Data engineer + data scientist
Data engineers collaborate with data scientists to understand how the language model within the GenAI application operates. What use cases does it support? What content was it trained and possibly fine-tuned on? Perhaps most importantly, what are the gaps in its training data? Based on the answers to these questions, data engineers use CI/CD to optimize pipelines that feed a trustworthy knowledge base. The GenAI application retrieves data from this knowledge base, enabling its language model to respond to domain-specific prompts with fewer hallucinations.
Data engineer + machine learning engineer
Data engineers collaborate with ML engineers to optimize RAG processes. They profile source datasets so that ML engineers understand their relevance and lineage as they configure the right search and retrieval logic. ML engineers test this logic by running the RAG process, then observe what it retrieves and how that impacts the ultimate response of the language model. Data engineers advise ML engineers throughout this process to ensure the language model delivers accurate facts and places them in the right domain-specific context.
Data engineer + developer
Data engineers also collaborate with developers as they build the GenAI application that contains the language model. They help developers understand what data to expect from the RAG process, when, and in what format. With this knowledge in hand, developers can orchestrate the language model with the chatbot or other application components as part of a unified user experience. They can test the overall GenAI application with human users, then huddle with data engineers to revise source content or GenAI inputs based on user feedback.
Model fine tuning
As with RAG, fine-tuning a language model requires fresh, accurate, and relevant data—and a collaborative approach to DataOps helps make that happen.

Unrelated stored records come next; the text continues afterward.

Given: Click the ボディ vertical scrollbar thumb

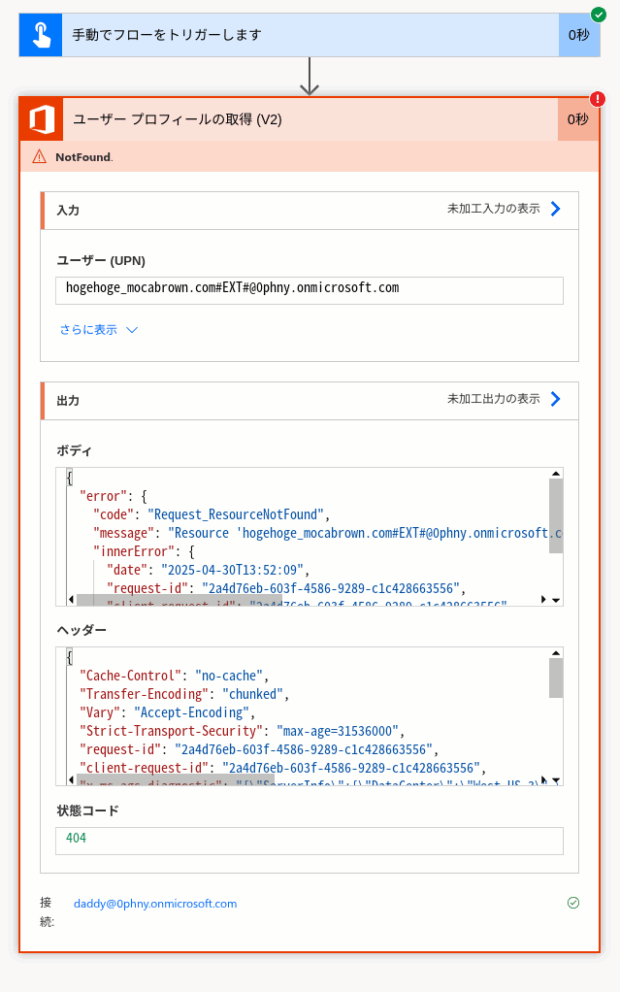Looking at the screenshot, I should [x=555, y=516].
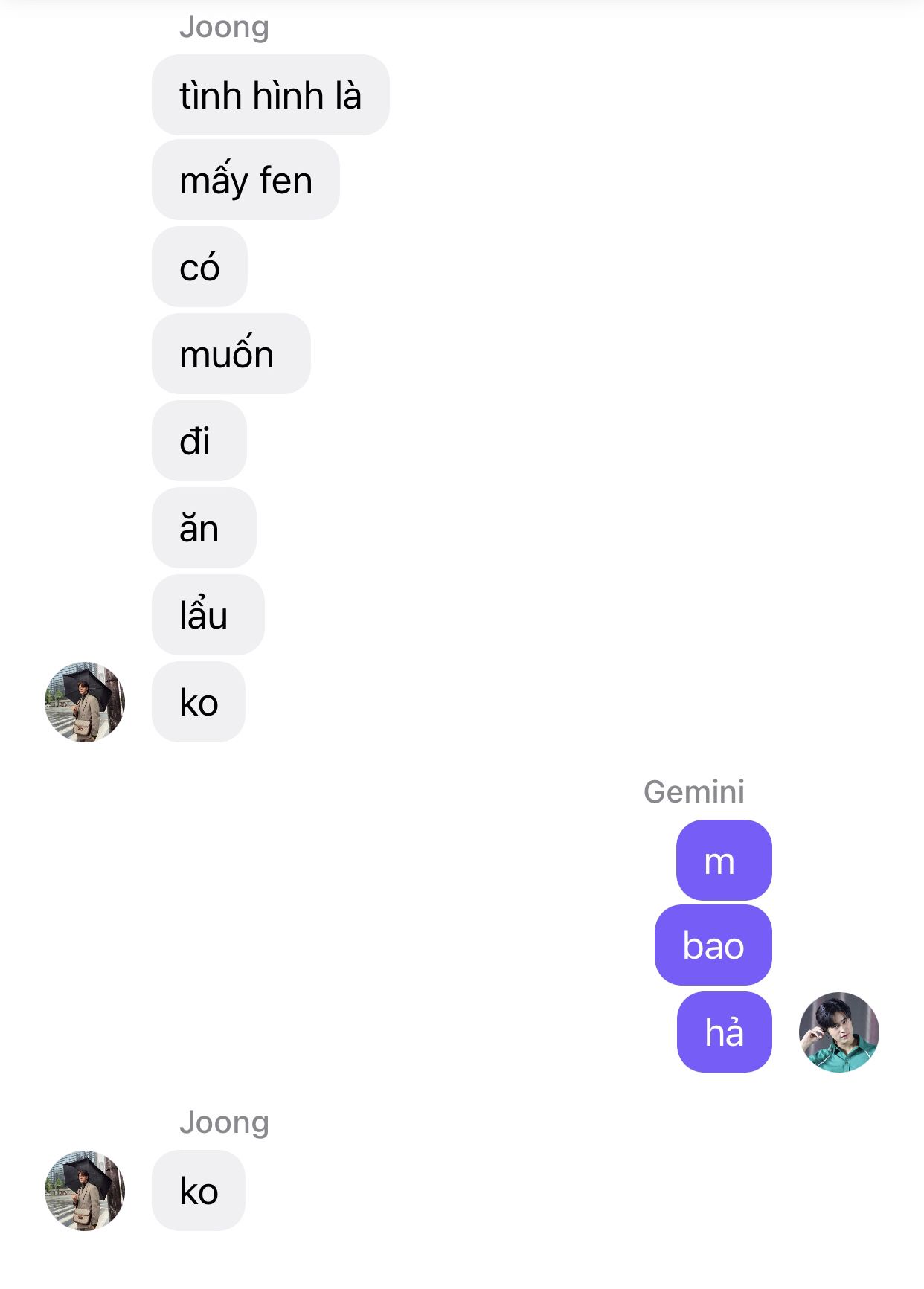Open Joong's avatar beside his final "ko" reply
Screen dimensions: 924x1289
85,1191
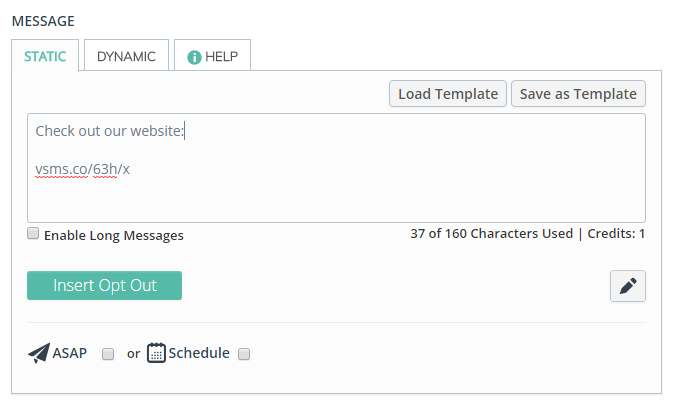674x407 pixels.
Task: Click the pencil edit icon button
Action: [x=628, y=286]
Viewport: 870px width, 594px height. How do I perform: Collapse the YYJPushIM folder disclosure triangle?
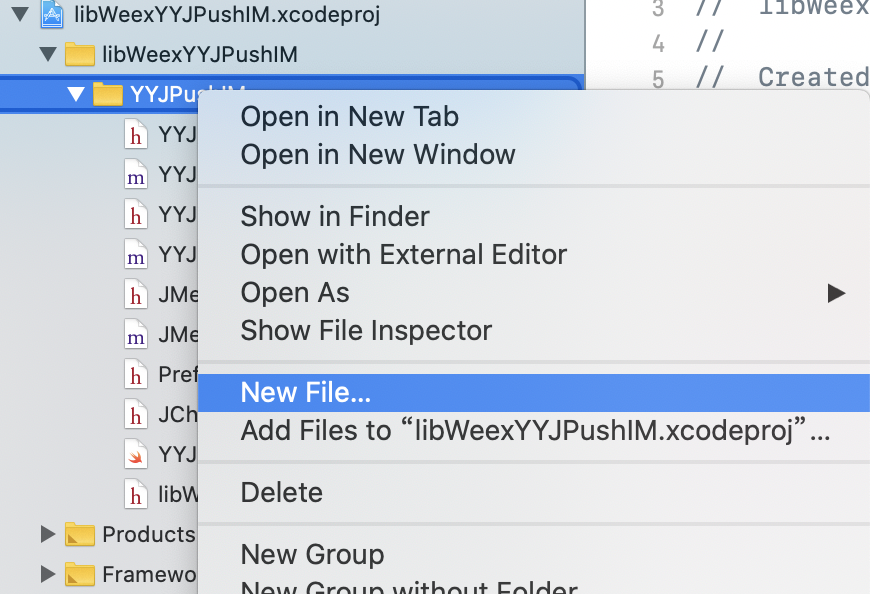[76, 94]
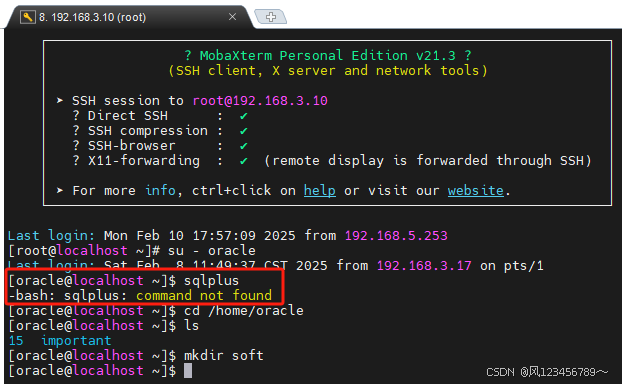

Data scientists find and retrieve the right inputs to assemble a fine-tuning dataset that represents “ground truth.” They apply the language model to this dataset, observe its responses to various responses, then adjust parameters within the language model to align with that ground truth. Data engineers advise them throughout the process and refine the dataset to ensure it supports the target use cases.
ML engineers manage the lifecycle of the fine-tuning process. They collaborate with data engineers to configure the environment, conduct fine-tuning tests, and observe operational metrics such as uptime. Data engineers refine data pipelines for them to ensure the fine-tuning dataset remains fresh and accurate.

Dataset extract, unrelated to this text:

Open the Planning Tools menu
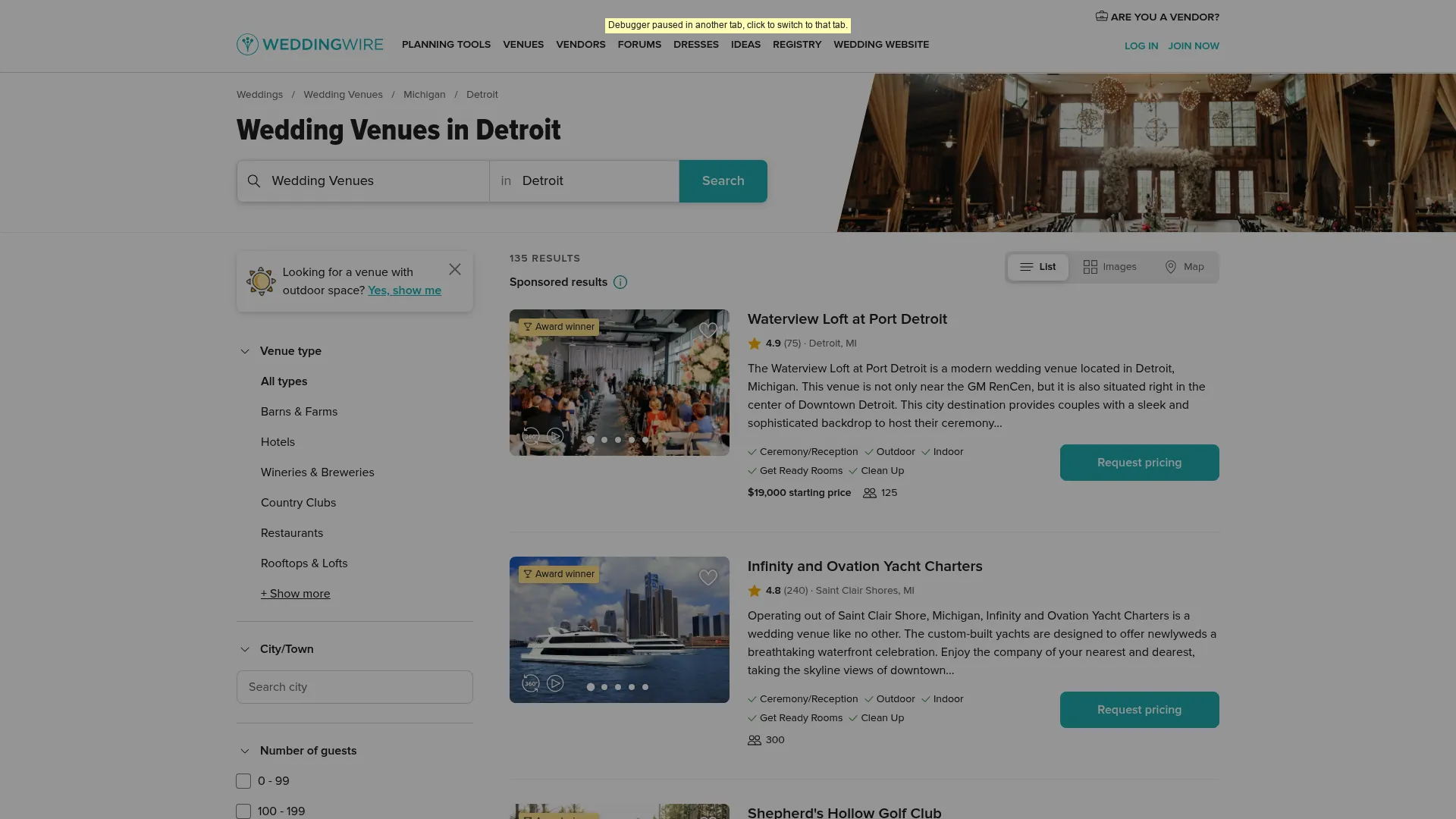Screen dimensions: 1456x819 coord(446,45)
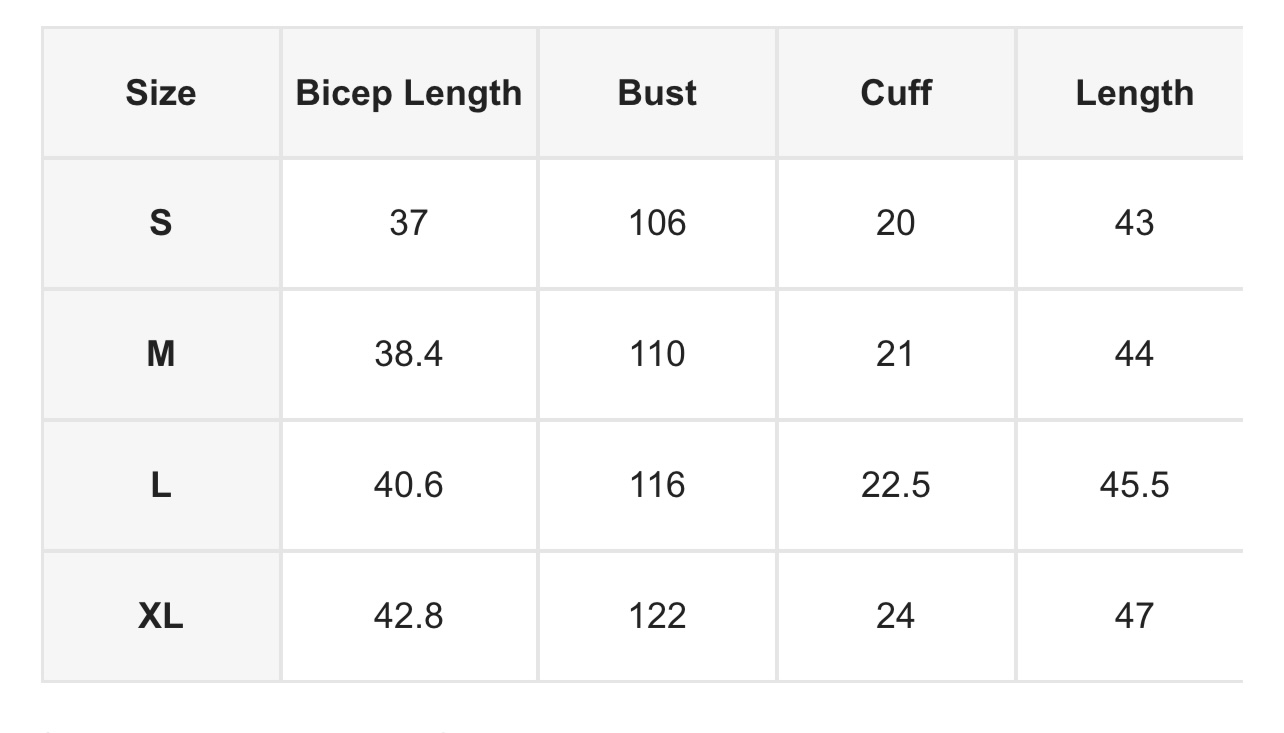
Task: Click the Size column header
Action: click(161, 93)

Developers manage the lifecycle of the GenAI application. They orchestrate the fine-tuned language model with other application tasks, working with data engineers to ensure these tasks fit the ground truth of the fine-tuning dataset. Together they ensure the application user has an experience that aligns with ground truth.
Summary
Collaborative data families, using DataOps as a framework, can help GenAI initiatives deliver on their promise of enriching user experiences, streamlining operations, and spurring creativity. The key to achieving this is ensuring the language models within GenAI applications consume the right inputs from the vector databases underneath. Now that’s a happy, healthy, and well-fed family.